A line counts if it contains the word "agent" at least once. State how many such lines the records contain, giving the number alone.

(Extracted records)
/---

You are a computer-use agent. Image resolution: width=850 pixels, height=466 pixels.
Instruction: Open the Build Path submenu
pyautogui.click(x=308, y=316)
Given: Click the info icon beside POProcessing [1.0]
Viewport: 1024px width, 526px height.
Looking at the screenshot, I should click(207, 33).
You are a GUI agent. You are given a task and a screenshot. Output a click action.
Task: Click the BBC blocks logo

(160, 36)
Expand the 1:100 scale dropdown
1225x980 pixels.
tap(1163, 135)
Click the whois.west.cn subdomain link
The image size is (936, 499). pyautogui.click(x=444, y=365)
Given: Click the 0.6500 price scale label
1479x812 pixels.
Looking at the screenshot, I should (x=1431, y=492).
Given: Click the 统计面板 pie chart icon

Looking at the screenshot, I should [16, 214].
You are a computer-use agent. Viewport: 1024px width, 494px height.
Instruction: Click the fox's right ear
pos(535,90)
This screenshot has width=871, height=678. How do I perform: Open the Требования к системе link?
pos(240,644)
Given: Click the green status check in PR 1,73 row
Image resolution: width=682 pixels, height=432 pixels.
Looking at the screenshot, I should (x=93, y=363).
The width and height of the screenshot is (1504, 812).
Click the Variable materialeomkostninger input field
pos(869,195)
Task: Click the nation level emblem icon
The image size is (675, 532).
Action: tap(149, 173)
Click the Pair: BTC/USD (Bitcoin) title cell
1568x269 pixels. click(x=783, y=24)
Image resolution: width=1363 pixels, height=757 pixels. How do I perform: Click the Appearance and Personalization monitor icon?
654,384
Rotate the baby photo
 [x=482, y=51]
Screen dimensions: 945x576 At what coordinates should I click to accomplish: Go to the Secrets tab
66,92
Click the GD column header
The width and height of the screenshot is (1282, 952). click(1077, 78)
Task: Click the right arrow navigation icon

\---

§ Solution to this exercise:
3